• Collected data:
-------

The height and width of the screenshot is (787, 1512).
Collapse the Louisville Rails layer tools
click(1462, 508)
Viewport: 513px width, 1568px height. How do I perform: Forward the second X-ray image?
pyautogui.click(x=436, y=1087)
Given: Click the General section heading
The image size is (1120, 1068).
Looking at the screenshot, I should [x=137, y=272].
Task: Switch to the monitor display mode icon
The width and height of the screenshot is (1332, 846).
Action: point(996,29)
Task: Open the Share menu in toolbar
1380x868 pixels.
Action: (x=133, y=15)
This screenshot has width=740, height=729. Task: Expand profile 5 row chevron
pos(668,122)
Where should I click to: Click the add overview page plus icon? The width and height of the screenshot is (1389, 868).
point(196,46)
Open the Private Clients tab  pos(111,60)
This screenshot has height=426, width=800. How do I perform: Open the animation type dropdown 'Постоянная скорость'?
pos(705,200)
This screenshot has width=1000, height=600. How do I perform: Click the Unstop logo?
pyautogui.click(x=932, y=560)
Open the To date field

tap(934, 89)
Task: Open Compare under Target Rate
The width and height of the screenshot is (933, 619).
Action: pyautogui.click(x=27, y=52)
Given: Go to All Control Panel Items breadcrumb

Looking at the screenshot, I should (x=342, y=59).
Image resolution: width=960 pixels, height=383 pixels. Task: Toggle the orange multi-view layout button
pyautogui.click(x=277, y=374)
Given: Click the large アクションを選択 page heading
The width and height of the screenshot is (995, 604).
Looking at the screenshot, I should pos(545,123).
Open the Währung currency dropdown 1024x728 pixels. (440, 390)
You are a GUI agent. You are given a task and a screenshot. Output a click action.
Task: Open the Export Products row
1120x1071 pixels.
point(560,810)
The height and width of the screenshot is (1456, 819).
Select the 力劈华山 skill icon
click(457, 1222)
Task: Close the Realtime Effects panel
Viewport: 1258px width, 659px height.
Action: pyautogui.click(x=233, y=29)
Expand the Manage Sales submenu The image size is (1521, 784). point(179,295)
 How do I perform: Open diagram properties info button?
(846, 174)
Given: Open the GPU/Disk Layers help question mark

-------

• REQUIREMENTS:
Can you update the records above so that each "Viewport" becomes "Display area", with nothing else changed?

• COMPLETE OUTPUT:
The height and width of the screenshot is (787, 1512).
Collapse the Louisville Rails layer tools
click(1462, 508)
Display area: 513px width, 1568px height. How do I perform: Forward the second X-ray image?
pyautogui.click(x=436, y=1087)
Given: Click the General section heading
The image size is (1120, 1068).
Looking at the screenshot, I should [x=137, y=272].
Task: Switch to the monitor display mode icon
The width and height of the screenshot is (1332, 846).
Action: point(996,29)
Task: Open the Share menu in toolbar
1380x868 pixels.
Action: (x=133, y=15)
This screenshot has width=740, height=729. Task: Expand profile 5 row chevron
pos(668,122)
Where should I click to: Click the add overview page plus icon? The width and height of the screenshot is (1389, 868).
point(196,46)
Open the Private Clients tab  pos(111,60)
This screenshot has height=426, width=800. How do I perform: Open the animation type dropdown 'Постоянная скорость'?
pos(705,200)
This screenshot has width=1000, height=600. How do I perform: Click the Unstop logo?
pyautogui.click(x=932, y=560)
Open the To date field

tap(934, 89)
Task: Open Compare under Target Rate
The width and height of the screenshot is (933, 619).
Action: pyautogui.click(x=27, y=52)
Given: Go to All Control Panel Items breadcrumb

Looking at the screenshot, I should (x=342, y=59).
Image resolution: width=960 pixels, height=383 pixels. Task: Toggle the orange multi-view layout button
pyautogui.click(x=277, y=374)
Given: Click the large アクションを選択 page heading
The width and height of the screenshot is (995, 604).
Looking at the screenshot, I should pos(545,123).
Open the Währung currency dropdown 1024x728 pixels. (440, 390)
You are a GUI agent. You are given a task and a screenshot. Output a click action.
Task: Open the Export Products row
1120x1071 pixels.
point(560,810)
The height and width of the screenshot is (1456, 819).
Select the 力劈华山 skill icon
click(457, 1222)
Task: Close the Realtime Effects panel
Display area: 1258px width, 659px height.
Action: pyautogui.click(x=233, y=29)
Expand the Manage Sales submenu The image size is (1521, 784). point(179,295)
 How do I perform: Open diagram properties info button?
(846, 174)
Given: Open the GPU/Disk Layers help question mark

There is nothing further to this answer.